** Record extracts **
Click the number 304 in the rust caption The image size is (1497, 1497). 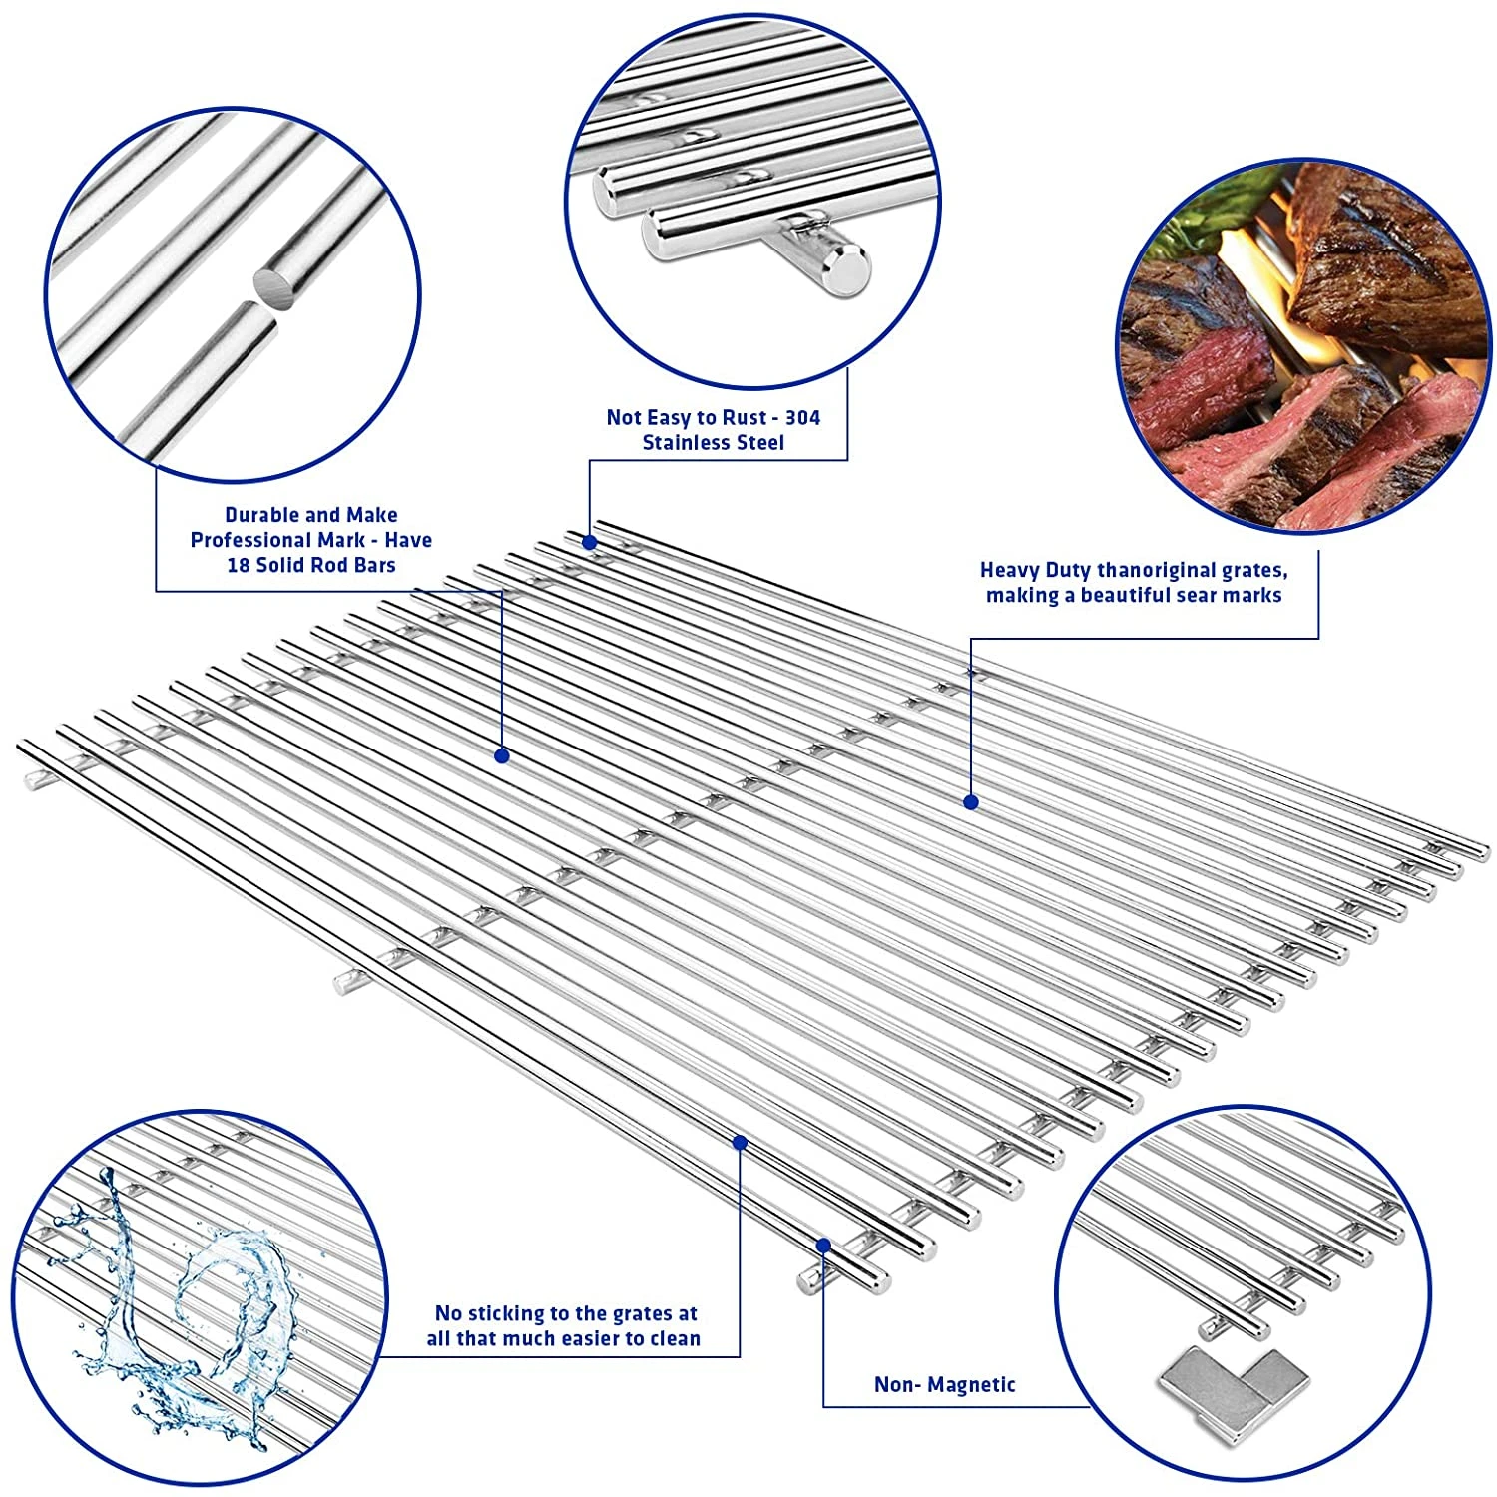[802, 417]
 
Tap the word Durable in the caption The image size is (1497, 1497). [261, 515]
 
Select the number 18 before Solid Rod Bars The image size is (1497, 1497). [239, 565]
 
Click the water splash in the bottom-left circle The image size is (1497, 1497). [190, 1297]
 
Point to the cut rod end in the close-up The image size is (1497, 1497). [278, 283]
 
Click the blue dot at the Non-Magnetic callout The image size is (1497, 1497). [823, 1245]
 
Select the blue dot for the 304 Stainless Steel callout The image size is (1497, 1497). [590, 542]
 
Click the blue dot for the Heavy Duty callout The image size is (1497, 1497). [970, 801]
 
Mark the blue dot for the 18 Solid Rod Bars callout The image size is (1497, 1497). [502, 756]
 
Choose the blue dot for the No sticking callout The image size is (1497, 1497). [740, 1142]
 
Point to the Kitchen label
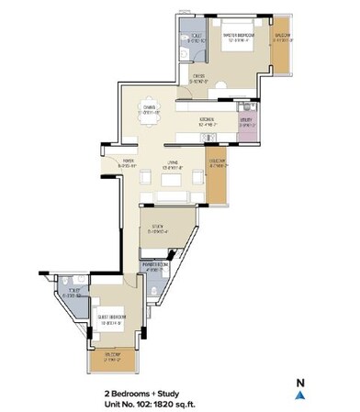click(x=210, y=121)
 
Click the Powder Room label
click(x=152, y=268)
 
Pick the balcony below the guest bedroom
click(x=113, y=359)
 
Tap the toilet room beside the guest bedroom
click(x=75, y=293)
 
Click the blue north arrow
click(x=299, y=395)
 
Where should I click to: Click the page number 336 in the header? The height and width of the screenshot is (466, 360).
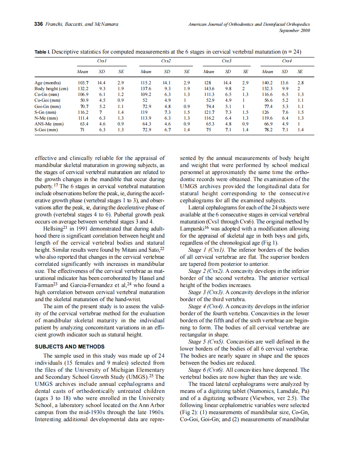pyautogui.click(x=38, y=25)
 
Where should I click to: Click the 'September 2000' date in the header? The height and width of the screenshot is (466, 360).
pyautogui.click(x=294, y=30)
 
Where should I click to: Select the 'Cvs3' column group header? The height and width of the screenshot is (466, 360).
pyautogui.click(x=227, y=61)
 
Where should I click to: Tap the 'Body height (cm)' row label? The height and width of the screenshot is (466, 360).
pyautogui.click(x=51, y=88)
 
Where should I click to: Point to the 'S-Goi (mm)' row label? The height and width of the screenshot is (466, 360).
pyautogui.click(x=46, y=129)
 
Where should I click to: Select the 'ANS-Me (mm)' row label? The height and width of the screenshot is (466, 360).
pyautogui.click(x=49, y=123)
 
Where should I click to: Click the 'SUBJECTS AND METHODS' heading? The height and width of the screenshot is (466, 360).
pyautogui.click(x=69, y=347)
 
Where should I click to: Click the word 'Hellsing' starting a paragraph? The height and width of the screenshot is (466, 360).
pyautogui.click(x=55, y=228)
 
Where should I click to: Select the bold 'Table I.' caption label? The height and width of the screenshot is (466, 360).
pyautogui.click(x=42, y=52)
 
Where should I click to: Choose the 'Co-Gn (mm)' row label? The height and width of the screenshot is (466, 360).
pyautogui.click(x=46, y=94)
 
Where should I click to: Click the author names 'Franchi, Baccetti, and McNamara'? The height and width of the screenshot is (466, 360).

** The problem **
Write out the material from the line containing "Click the blue dot at" through the line containing "pyautogui.click(x=46, y=94)", both lines included, and omit the pictures.

** Solved problem **
Click the blue dot at the Non-Magnetic callout The image size is (1497, 1497). [823, 1245]
 
Select the blue dot for the 304 Stainless Steel callout The image size is (1497, 1497). [590, 542]
 
Click the blue dot for the Heavy Duty callout The image size is (1497, 1497). [970, 801]
 
Mark the blue dot for the 18 Solid Rod Bars callout The image size is (1497, 1497). [502, 756]
 
Choose the blue dot for the No sticking callout The image size is (1497, 1497). [740, 1142]
 
Point to the Kitchen label
click(x=210, y=121)
 
Click the Powder Room label
click(x=152, y=268)
 
Pick the balcony below the guest bedroom
click(x=113, y=359)
 
Tap the toilet room beside the guest bedroom
click(x=75, y=293)
 
Click the blue north arrow
click(x=299, y=395)
 
Where should I click to: Click the page number 336 in the header? The height and width of the screenshot is (466, 360).
pyautogui.click(x=38, y=25)
 
Where should I click to: Click the 'September 2000' date in the header? The height and width of the screenshot is (466, 360).
pyautogui.click(x=294, y=30)
 
Where should I click to: Select the 'Cvs3' column group header? The height and width of the screenshot is (466, 360).
pyautogui.click(x=227, y=61)
 
Where should I click to: Tap the 'Body height (cm)' row label? The height and width of the screenshot is (466, 360).
pyautogui.click(x=51, y=88)
 
Where should I click to: Point to the 'S-Goi (mm)' row label? The height and width of the screenshot is (466, 360).
pyautogui.click(x=46, y=129)
 
Where should I click to: Select the 'ANS-Me (mm)' row label? The height and width of the screenshot is (466, 360).
pyautogui.click(x=49, y=123)
 
Where should I click to: Click the 'SUBJECTS AND METHODS' heading? The height and width of the screenshot is (466, 360).
pyautogui.click(x=69, y=347)
 
Where should I click to: Click the word 'Hellsing' starting a paragraph? The height and width of the screenshot is (466, 360).
pyautogui.click(x=55, y=228)
 
Where should I click to: Select the bold 'Table I.' caption label? The height and width of the screenshot is (466, 360).
pyautogui.click(x=42, y=52)
 
Where should I click to: Choose the 'Co-Gn (mm)' row label? The height and width of the screenshot is (466, 360).
pyautogui.click(x=46, y=94)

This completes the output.